Integrating AI into Breast Reconstruction Surgery: Exploring Opportunities, Applications, and Challenges
Why this work is in the frame
A frame that forgets how it found something cannot be audited. These are the routes that admitted this work.
Bibliographic record
Abstract
Background: Artificial intelligence (AI) has significantly influenced various sectors, including healthcare, by enhancing machine capabilities in assisting with human tasks. In surgical fields, where precision and timely decision-making are crucial, AI's integration could revolutionize clinical quality and health resource optimization. This study explores the current and future applications of AI technologies in reconstructive breast surgery, aiming for broader implementation. Methods: We conducted systematic reviews through PubMed, Web of Science, and Google Scholar using relevant keywords and MeSH terms. The focus was on the main AI subdisciplines: machine learning, computer vision, natural language processing, and robotics. This review includes studies discussing AI applications across preoperative, intraoperative, postoperative, and academic settings in breast plastic surgery. Results: AI is currently utilized preoperatively to predict surgical risks and outcomes, enhancing patient counseling and informed consent processes. During surgery, AI supports the identification of anatomical landmarks and dissection strategies and provides 3-dimensional visualizations. Robotic applications are promising for procedures like microsurgical anastomoses, flap harvesting, and dermal matrix anchoring.
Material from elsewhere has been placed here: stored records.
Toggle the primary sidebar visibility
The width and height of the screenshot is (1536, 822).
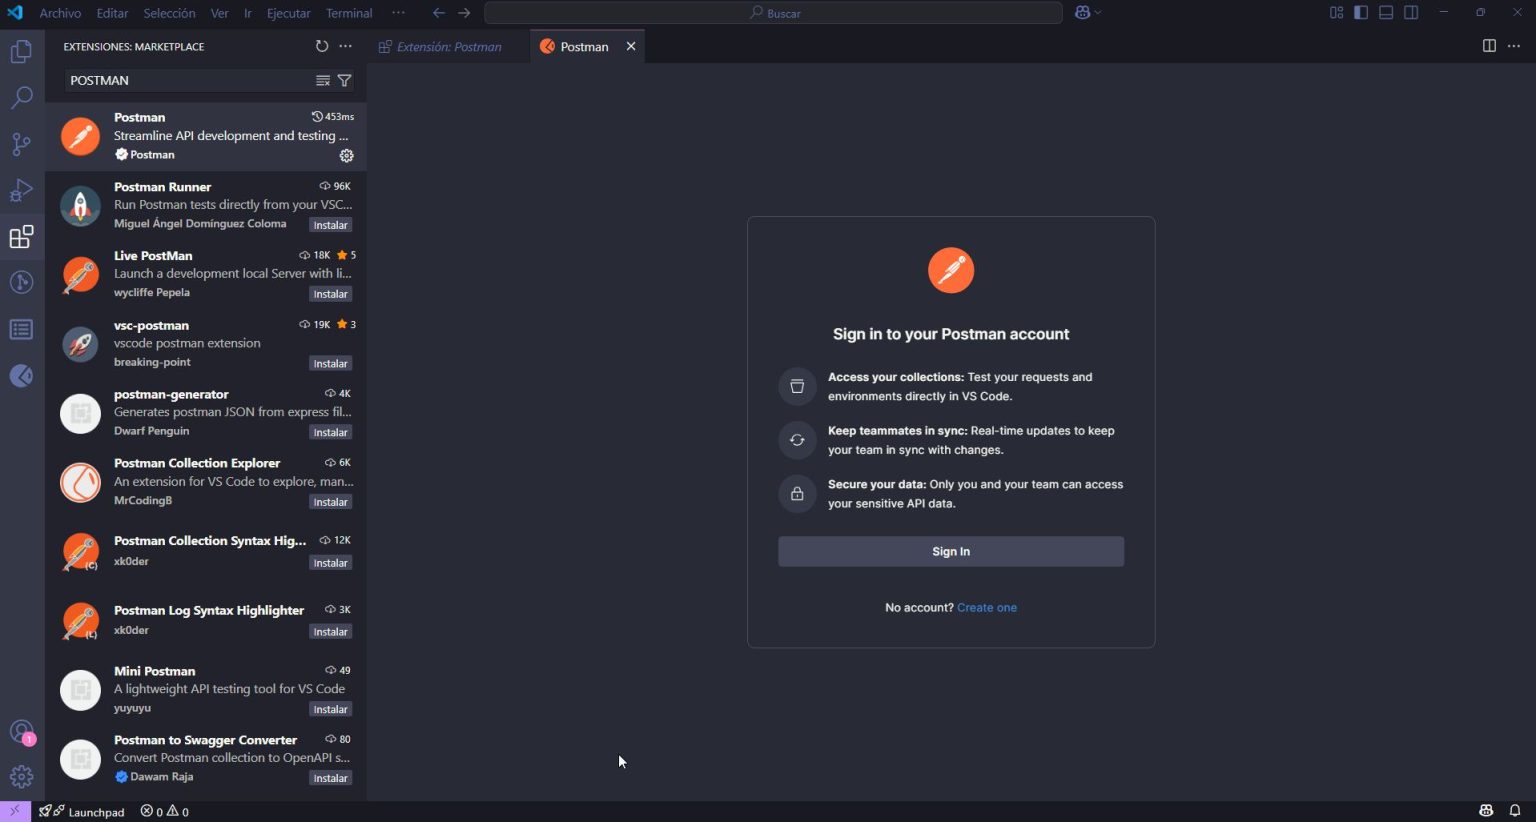coord(1361,13)
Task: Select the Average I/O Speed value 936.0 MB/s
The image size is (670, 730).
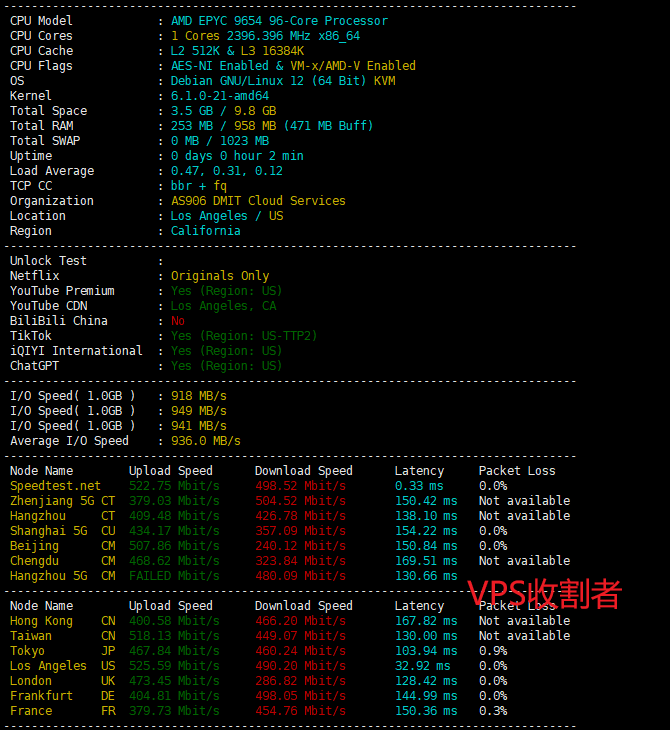Action: coord(206,441)
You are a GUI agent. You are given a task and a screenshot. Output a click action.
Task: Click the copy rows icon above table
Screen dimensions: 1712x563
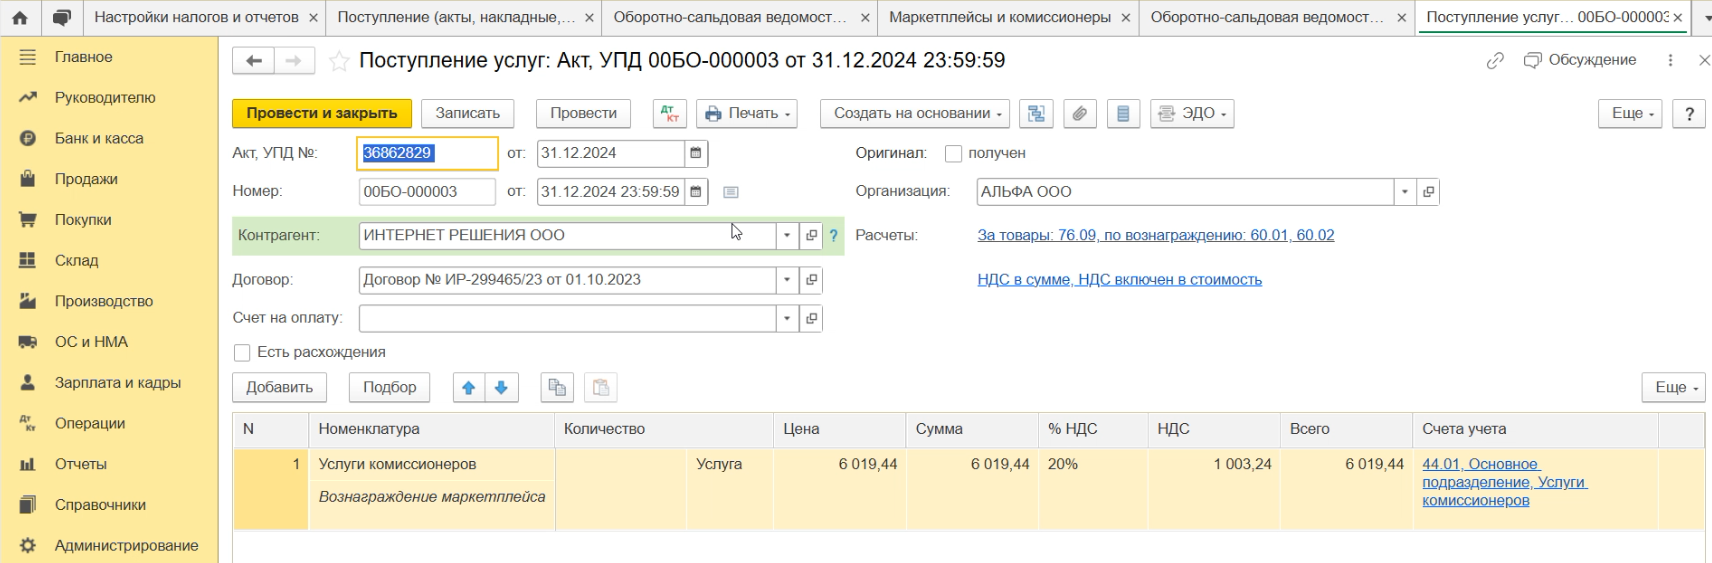click(557, 388)
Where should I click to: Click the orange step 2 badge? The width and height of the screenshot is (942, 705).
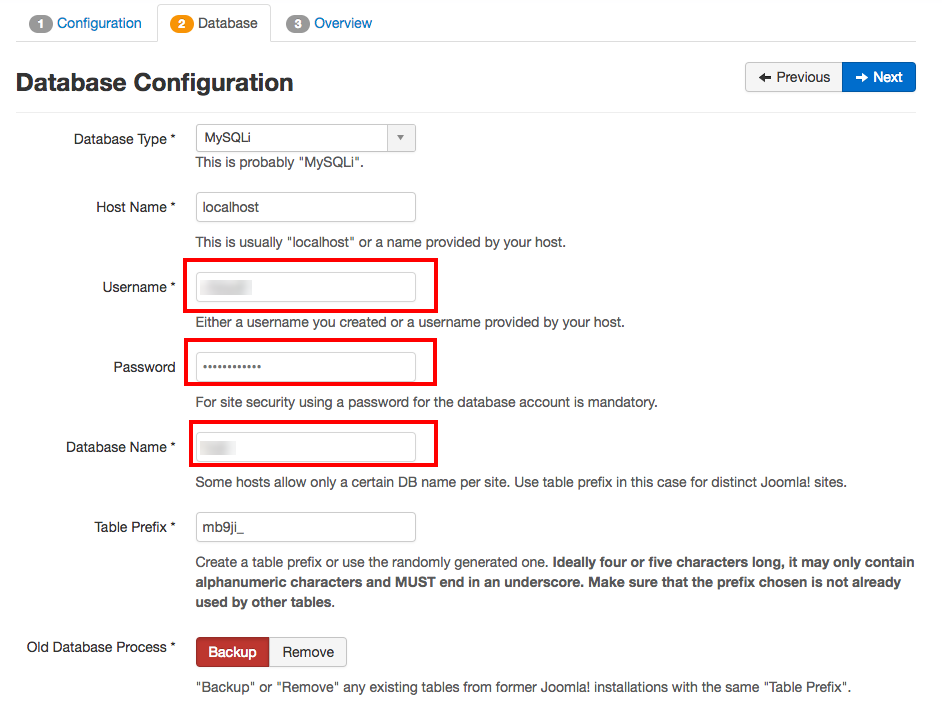click(x=181, y=23)
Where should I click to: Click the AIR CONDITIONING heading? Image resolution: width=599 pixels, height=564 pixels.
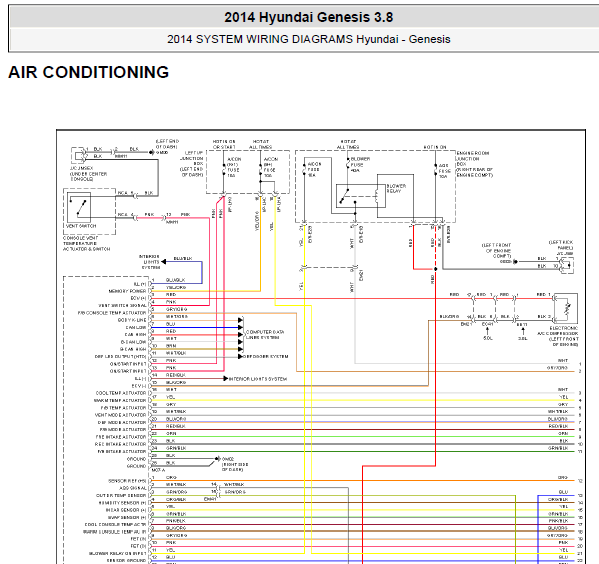tap(88, 72)

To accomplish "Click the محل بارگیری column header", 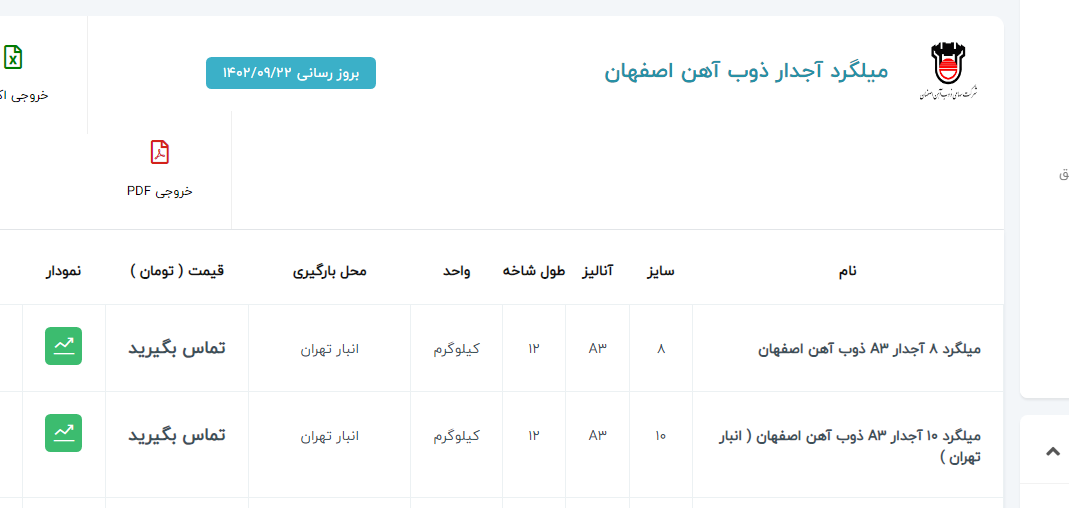I will pyautogui.click(x=329, y=271).
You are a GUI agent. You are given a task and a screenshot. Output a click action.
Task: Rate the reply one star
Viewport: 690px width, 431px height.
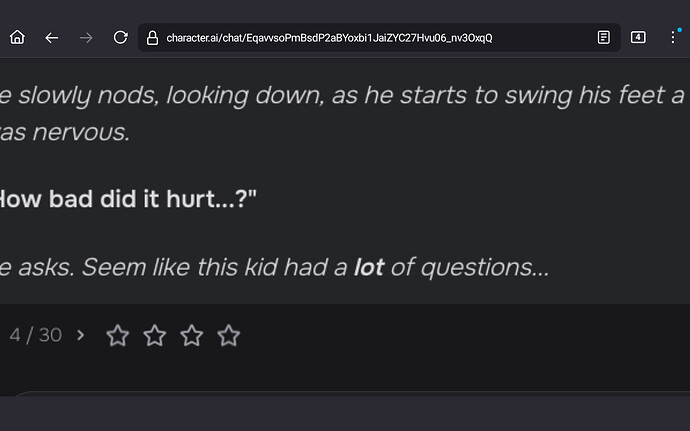(x=118, y=335)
Postoperatively, AI predicts discharge times and customizes follow-up schedules, which improves resource allocation and patient management at home. Academically, AI offers personalized training feedback to surgical trainees and aids research in breast reconstruction. Despite these advancements, concerns regarding privacy, costs, and operational efficacy persist and are critically examined in this review. Conclusions: The application of AI in breast plastic and reconstructive surgery presents substantial benefits and diverse potentials. However, much remains to be explored and developed. This study aims to consolidate knowledge and encourage ongoing research and development within the field, thereby empowering the plastic surgery community to leverage AI technologies effectively and responsibly for advancing breast reconstruction surgery.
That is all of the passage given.